_Obiettivo dell'esercizio_: Modifica le righe che vanno da quella contenente "Given: Go to previous month in mini calendar" fino alla fine, estremi compresi, sostituendo "previous month" con "next month" e senza cambiare nient'altro. Non includere le immagini nella risposta.

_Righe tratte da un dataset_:
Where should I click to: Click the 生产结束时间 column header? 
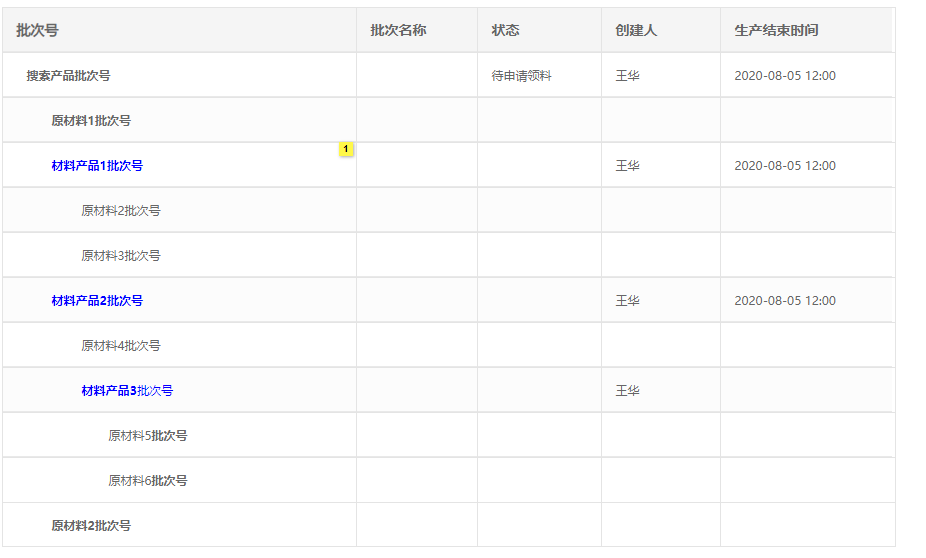point(776,30)

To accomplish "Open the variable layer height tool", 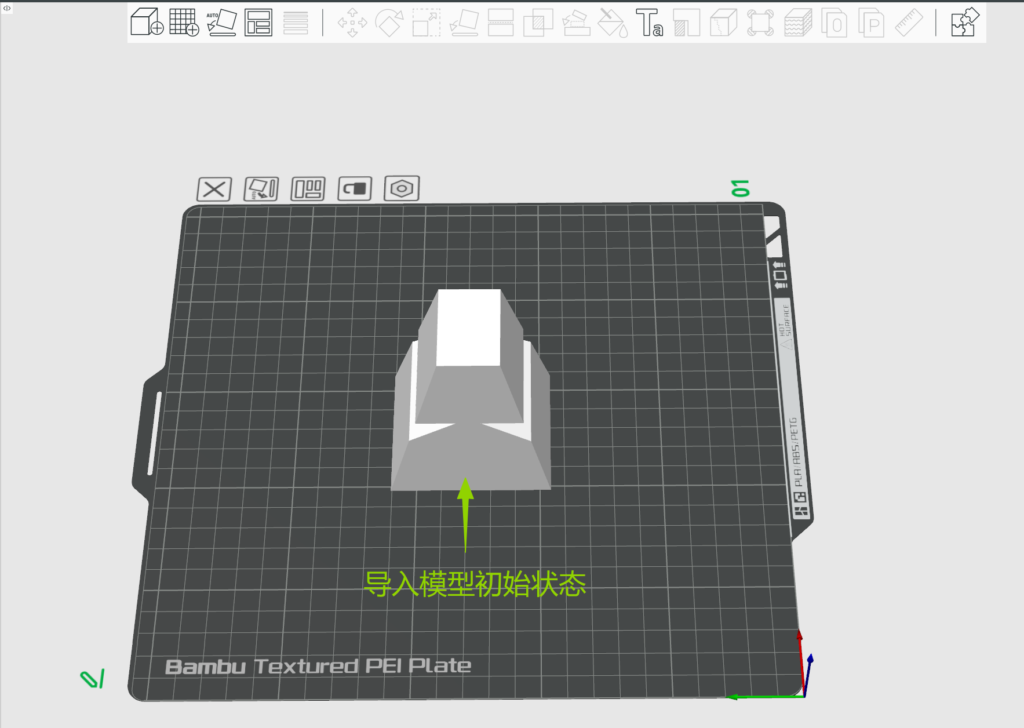I will [x=797, y=22].
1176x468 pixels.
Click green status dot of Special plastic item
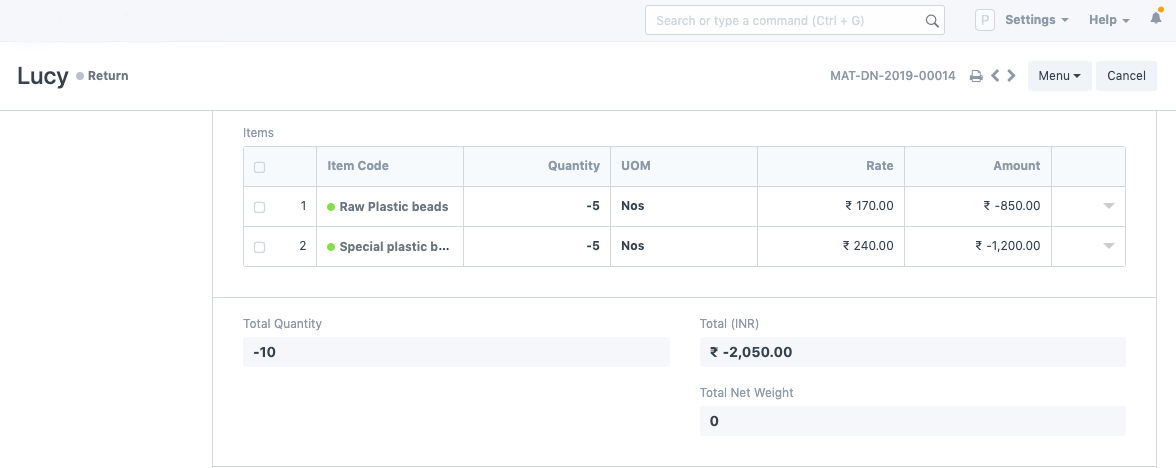[331, 247]
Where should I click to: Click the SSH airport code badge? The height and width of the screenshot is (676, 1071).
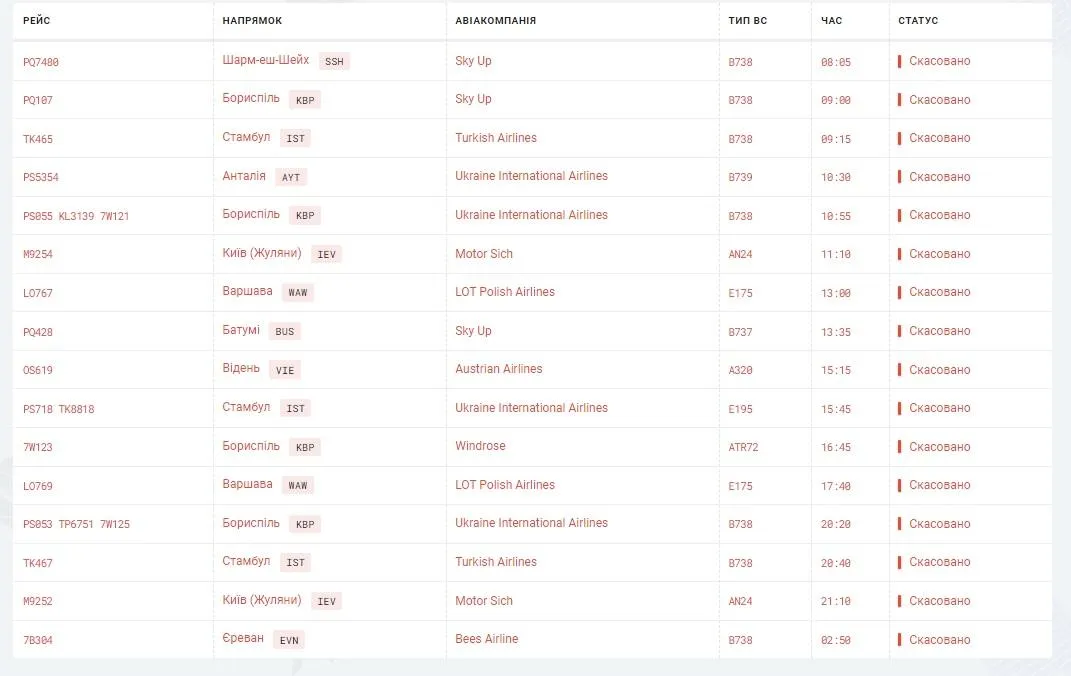[334, 62]
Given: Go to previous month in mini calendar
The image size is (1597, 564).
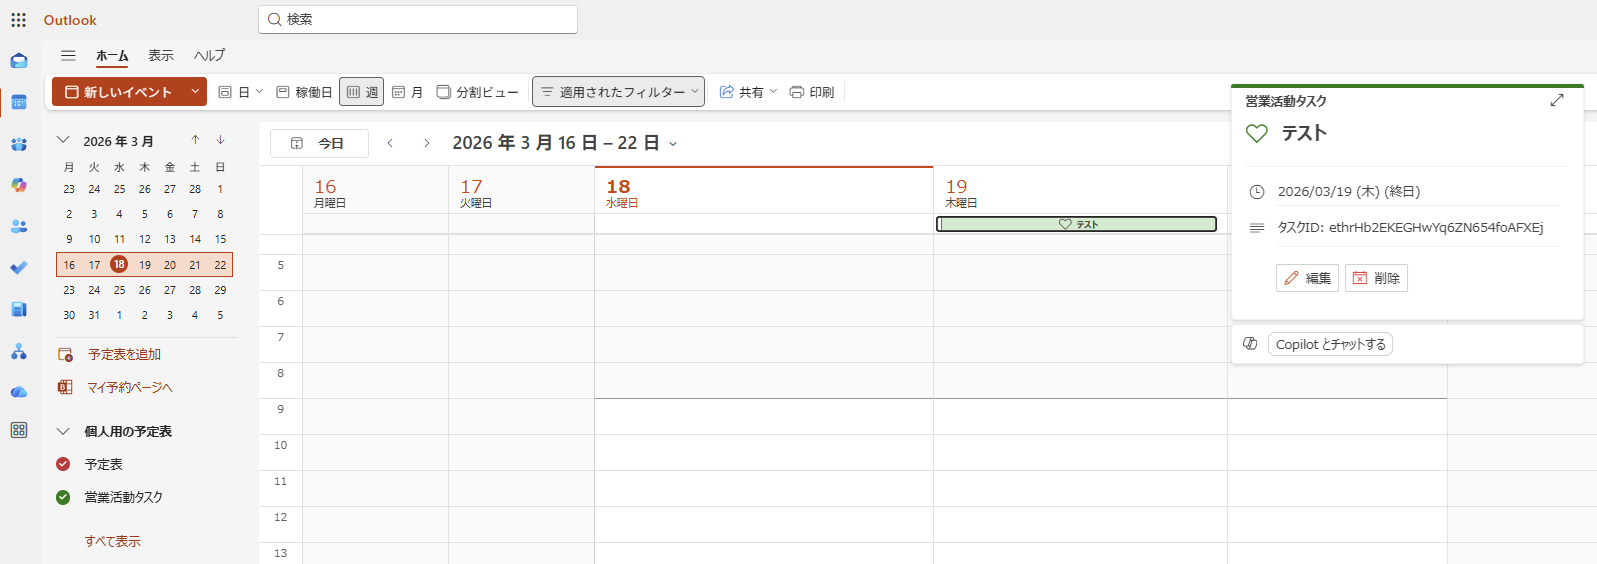Looking at the screenshot, I should 195,140.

_Soluzione_:
Given: Go to next month in mini calendar
The image size is (1597, 564).
Looking at the screenshot, I should 195,140.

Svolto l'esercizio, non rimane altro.